* **Given problem**:
Reproduce the drilling moratorium text verbatim from "Even the Associate" up to and including "predicted have not materialized.".

* **Excerpted passage**:
((
Three months into the the U.S. Department of the Interior's moratorium on deep water drilling and it is abundantly clear that the doom and gloom prophesied by opponents of the moratorium have not materialized.
The Louisiana Workforce Commission's (LWC) latest report shows record employment in the state in July, with falling unemployment in every metro market, including the Houma and Lafayette markets — the areas that opponents of the moratorium said would be devastated by the pause in deep water drilling.
The Louisiana Oil and Gas Association (LOGA) shows drilling rig activity holding steady in the range of about 185 rigs.
The Lafayette Economic Development Authority (LEDA) web site offers users the opportunity to examine drilling rig counts over time. In April of this year, LEDA's site shows that there were 75 more drilling rigs active in Louisiana than there were in the same month last year (April is the most recent month available in the LEDA site).
Even the Associate Executive Director for the LSU Center for Energy Studies (LSU CES), David Dismukes, has had to climb down from his predictions of gloom and doom and admit that the job losses the center predicted have not materialized.
Interestingly, all of the above parties were players in the drum beat leading up to the Rally for Economic Survival that opponents of the moratorium organized in Lafayette in July. LOGA was the prime organizer of the event. Presentations by the Louisiana Workforce Commission (PDF) and the LSU Center for Energy Studies (PDF) drove home the supposed dire consequences of the moratorium.
But, at the same time the Louisiana Workforce Commission study was being bandied about on stage in Lafayette, the weekly employment updates from the Commission were reporting falling numbers of new unemployment claims. This trend has continued all summer.
The LWC presentation at the rally was propaganda, pure and simple.
In the three months since it was declared, it has become clear that the moratorium has not had anything remotely near the devastating impact predicted by the oil and gas industry, its apologists and paid hangers on. It has also become clear that the LWC and the LSU CES played key roles in what amounts to a hoax that has been perpetrated against a federal court and the public regarding the moratorium on deep water drilling and its impact.
How do we know this? Steady drilling rig counts. Record employment. Low claims for new unemployment. And court documents.
Confecting A Hoax
To most outside observers, the worst oil spill in U.S. history justified a pause in deep water drilling activity until the causes of the disaster could be determined and new rules promulgated to govern the industry going forward. This is precisely the intent behind the deep water drilling moratorium issued by the Department of the Interior Secretary Ken Salazar on May 28.
What Salazar and the Obama administration did not immediately appreciate is that the moratorium threatened the web of offshore service companies in Lafourche and Terrebonne parishes. Those companies, especially those headed by Gary Chouest and Donald Bollinger, have become the financial muscle behind the rise of the Republican Party in Louisiana.
))
* **Given material**:
((
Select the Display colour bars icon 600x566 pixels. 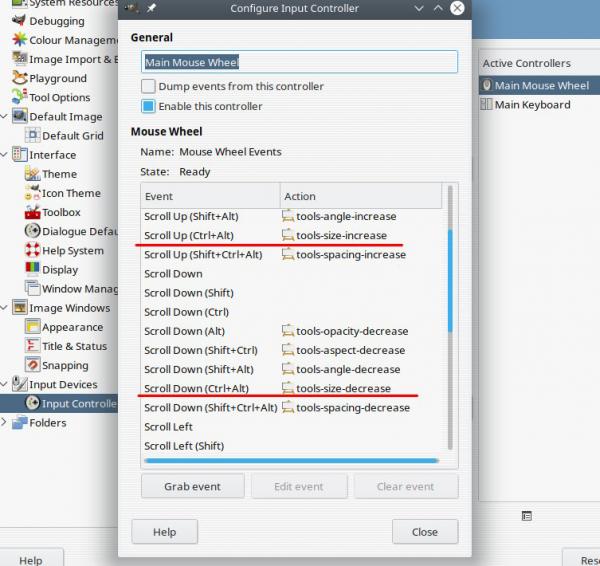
))
* **Solution to the problem**:
Even the Associate Executive Director for the LSU Center for Energy Studies (LSU CES), David Dismukes, has had to climb down from his predictions of gloom and doom and admit that the job losses the center predicted have not materialized.